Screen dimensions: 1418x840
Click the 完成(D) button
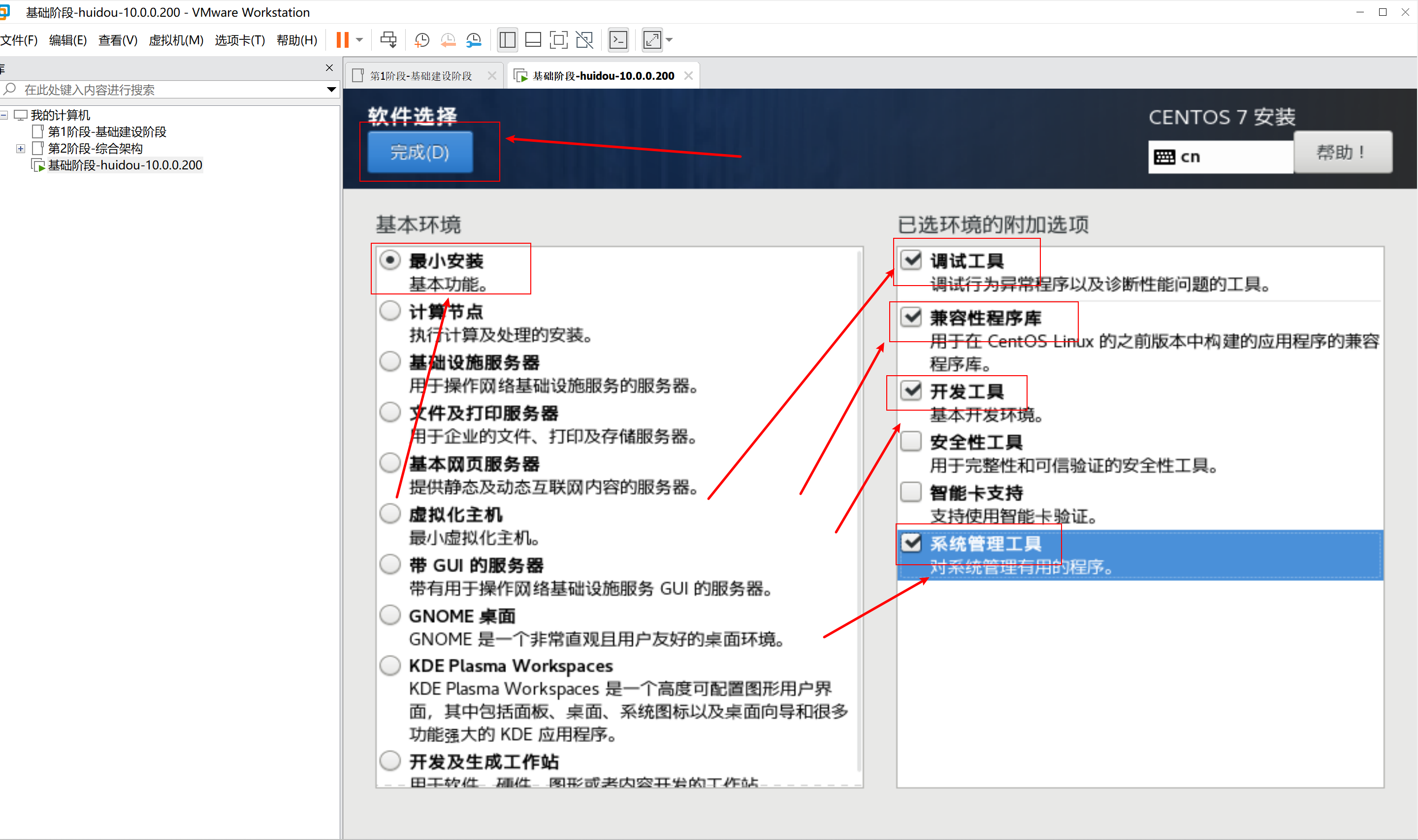point(420,152)
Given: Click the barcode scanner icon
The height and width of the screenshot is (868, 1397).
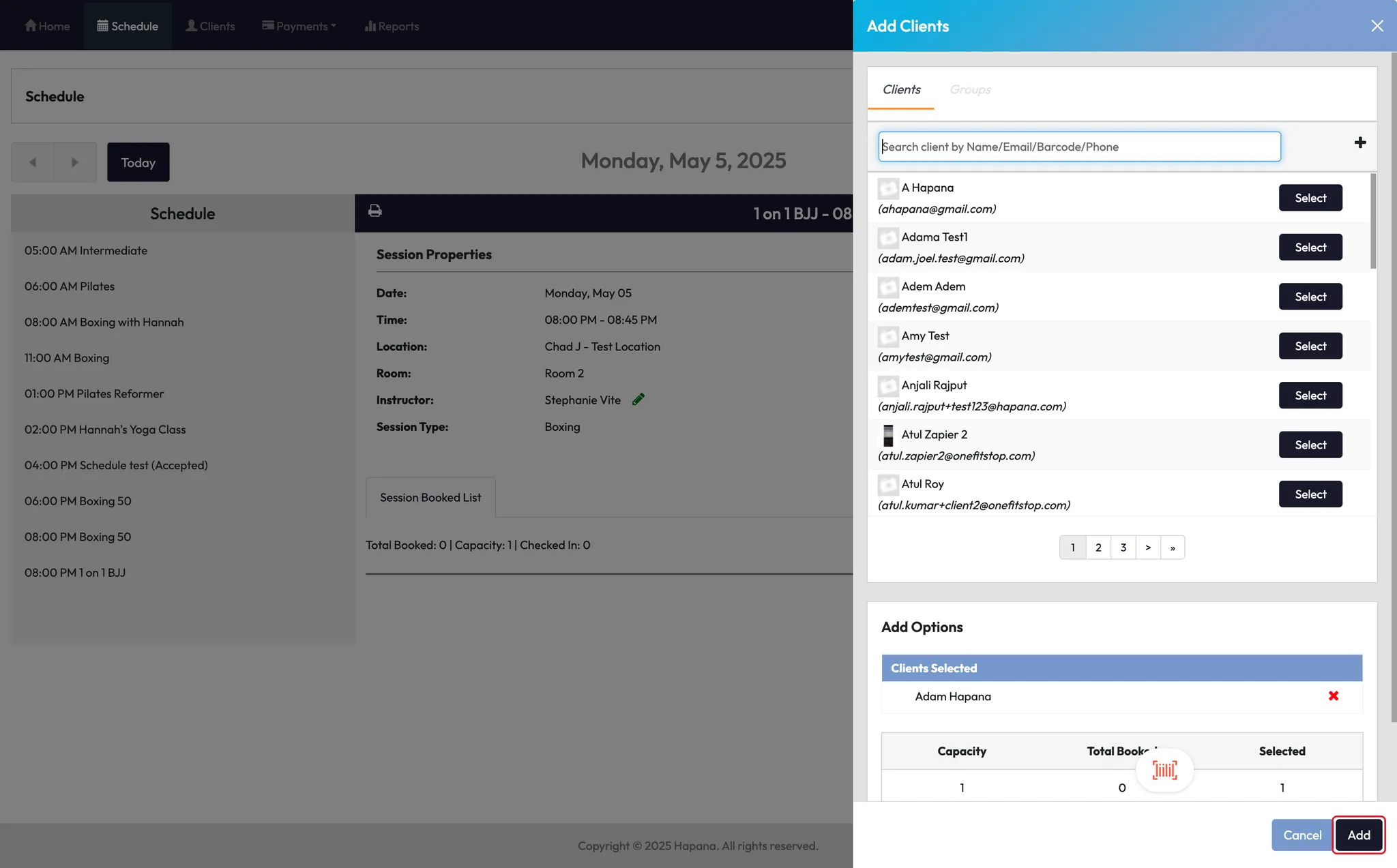Looking at the screenshot, I should click(x=1164, y=770).
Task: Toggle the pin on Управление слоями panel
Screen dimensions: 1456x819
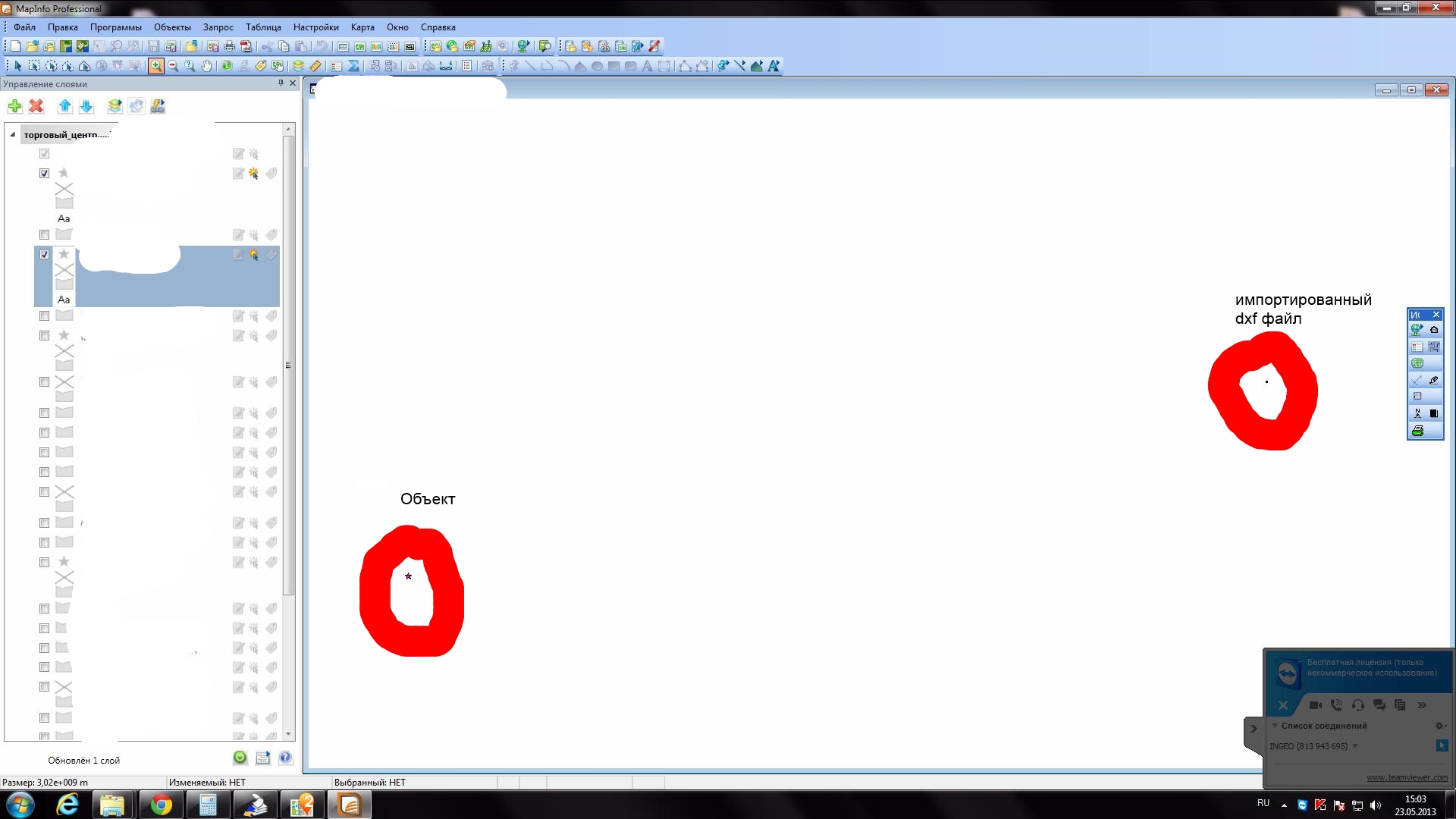Action: click(280, 83)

____

» The task
Only the lines from the one containing "Given: Click the barcode scanner icon" through the end of the listing should be output, word for word and inclusive; keep pictures out.

» Response to this exercise
Given: Click the barcode scanner icon
The height and width of the screenshot is (868, 1397).
Looking at the screenshot, I should click(x=1164, y=770).
Task: Toggle the pin on Управление слоями panel
Screen dimensions: 1456x819
Action: click(280, 83)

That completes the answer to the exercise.